What you need to do:
Collect all lines from the records below that include the word "will".

Stored items
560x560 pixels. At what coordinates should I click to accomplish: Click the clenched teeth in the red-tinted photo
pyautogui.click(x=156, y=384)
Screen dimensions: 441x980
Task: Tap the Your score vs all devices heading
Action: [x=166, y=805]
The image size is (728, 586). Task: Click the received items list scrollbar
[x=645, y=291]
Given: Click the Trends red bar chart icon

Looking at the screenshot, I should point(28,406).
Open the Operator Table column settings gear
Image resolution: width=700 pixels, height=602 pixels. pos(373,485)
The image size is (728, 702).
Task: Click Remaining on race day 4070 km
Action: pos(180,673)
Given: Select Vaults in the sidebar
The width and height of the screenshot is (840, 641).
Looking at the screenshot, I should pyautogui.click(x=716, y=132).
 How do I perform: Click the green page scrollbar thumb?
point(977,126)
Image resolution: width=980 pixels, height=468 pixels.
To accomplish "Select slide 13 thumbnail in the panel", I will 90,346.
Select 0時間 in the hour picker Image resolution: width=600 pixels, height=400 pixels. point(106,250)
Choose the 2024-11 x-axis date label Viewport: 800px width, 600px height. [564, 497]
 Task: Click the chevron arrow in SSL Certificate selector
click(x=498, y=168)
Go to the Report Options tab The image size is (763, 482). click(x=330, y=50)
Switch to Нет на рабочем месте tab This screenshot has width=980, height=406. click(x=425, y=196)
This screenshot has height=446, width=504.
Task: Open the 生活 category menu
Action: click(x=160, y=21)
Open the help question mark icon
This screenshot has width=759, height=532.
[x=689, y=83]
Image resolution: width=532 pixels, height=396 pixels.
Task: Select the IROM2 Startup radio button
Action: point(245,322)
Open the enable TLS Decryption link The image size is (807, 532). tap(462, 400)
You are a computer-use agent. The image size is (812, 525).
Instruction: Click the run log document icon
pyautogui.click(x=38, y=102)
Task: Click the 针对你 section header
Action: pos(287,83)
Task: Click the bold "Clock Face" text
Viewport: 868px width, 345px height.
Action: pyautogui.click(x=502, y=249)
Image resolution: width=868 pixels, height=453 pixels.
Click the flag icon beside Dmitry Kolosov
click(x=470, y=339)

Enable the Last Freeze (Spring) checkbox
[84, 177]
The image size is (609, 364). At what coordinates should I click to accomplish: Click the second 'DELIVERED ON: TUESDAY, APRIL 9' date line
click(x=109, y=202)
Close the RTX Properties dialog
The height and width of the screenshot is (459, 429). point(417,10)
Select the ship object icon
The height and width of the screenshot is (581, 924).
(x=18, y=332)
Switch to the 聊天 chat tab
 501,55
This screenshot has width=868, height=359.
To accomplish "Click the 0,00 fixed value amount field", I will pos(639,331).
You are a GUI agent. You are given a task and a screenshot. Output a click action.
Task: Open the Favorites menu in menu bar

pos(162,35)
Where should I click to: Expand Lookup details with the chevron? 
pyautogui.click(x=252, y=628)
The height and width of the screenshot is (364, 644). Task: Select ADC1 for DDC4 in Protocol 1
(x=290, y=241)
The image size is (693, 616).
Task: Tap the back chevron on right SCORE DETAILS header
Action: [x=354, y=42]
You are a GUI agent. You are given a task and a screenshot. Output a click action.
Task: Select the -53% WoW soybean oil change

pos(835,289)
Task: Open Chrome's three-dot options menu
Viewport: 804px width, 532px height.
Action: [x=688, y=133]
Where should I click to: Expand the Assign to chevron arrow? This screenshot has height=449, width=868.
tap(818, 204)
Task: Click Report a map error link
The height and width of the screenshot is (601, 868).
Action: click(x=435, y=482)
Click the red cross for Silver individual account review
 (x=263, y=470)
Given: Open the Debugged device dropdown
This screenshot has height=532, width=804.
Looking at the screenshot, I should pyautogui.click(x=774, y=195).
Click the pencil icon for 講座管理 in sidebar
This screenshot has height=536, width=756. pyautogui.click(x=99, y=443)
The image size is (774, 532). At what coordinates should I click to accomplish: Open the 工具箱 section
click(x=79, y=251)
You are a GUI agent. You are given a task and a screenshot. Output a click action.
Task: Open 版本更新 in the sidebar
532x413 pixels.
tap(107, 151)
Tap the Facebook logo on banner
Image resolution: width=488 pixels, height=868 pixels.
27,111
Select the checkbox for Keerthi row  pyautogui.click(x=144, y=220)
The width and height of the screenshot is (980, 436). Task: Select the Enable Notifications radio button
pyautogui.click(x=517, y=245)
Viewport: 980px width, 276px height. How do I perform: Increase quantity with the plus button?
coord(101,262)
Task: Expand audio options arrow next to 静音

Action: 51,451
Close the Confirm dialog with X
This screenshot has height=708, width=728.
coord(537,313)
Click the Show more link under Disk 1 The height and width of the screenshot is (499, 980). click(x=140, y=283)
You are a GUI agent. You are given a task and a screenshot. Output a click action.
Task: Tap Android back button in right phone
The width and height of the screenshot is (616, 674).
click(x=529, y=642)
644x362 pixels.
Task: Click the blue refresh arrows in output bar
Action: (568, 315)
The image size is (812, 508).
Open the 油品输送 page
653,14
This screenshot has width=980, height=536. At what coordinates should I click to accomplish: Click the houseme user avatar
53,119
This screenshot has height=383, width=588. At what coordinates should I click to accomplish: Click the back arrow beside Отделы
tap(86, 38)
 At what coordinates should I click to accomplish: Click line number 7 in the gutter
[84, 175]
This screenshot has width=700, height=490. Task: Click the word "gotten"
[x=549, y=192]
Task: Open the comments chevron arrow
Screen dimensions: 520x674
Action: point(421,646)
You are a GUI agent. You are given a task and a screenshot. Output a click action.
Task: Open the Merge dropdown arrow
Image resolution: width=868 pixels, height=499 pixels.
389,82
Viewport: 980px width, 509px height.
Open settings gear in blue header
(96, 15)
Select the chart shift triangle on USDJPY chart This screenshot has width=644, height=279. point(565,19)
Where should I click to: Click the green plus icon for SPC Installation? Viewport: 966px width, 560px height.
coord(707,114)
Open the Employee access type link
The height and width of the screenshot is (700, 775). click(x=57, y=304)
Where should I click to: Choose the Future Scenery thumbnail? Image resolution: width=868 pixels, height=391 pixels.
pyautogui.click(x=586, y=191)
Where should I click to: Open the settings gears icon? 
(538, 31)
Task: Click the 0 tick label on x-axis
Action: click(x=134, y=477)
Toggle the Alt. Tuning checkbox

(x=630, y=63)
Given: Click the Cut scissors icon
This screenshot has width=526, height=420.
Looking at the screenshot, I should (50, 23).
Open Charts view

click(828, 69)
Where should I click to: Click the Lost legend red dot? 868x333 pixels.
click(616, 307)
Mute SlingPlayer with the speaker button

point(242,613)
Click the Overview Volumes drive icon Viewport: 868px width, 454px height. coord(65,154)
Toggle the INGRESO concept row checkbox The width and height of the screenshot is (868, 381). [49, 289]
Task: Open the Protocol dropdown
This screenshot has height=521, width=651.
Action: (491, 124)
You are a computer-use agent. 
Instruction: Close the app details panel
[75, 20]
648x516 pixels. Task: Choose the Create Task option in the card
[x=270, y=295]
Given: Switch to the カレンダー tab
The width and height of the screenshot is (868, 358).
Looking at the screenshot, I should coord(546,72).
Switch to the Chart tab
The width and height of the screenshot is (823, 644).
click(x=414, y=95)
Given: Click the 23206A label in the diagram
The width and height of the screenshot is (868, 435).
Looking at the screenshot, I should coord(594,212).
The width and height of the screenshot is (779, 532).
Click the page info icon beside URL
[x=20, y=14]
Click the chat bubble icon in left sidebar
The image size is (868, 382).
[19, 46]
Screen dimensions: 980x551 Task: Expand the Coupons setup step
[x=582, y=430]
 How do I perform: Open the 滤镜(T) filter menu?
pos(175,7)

Result:
To accomplish "Select slide 13 thumbnail in the panel", I will 90,346.
To accomplish "Click the 0,00 fixed value amount field", I will pos(639,331).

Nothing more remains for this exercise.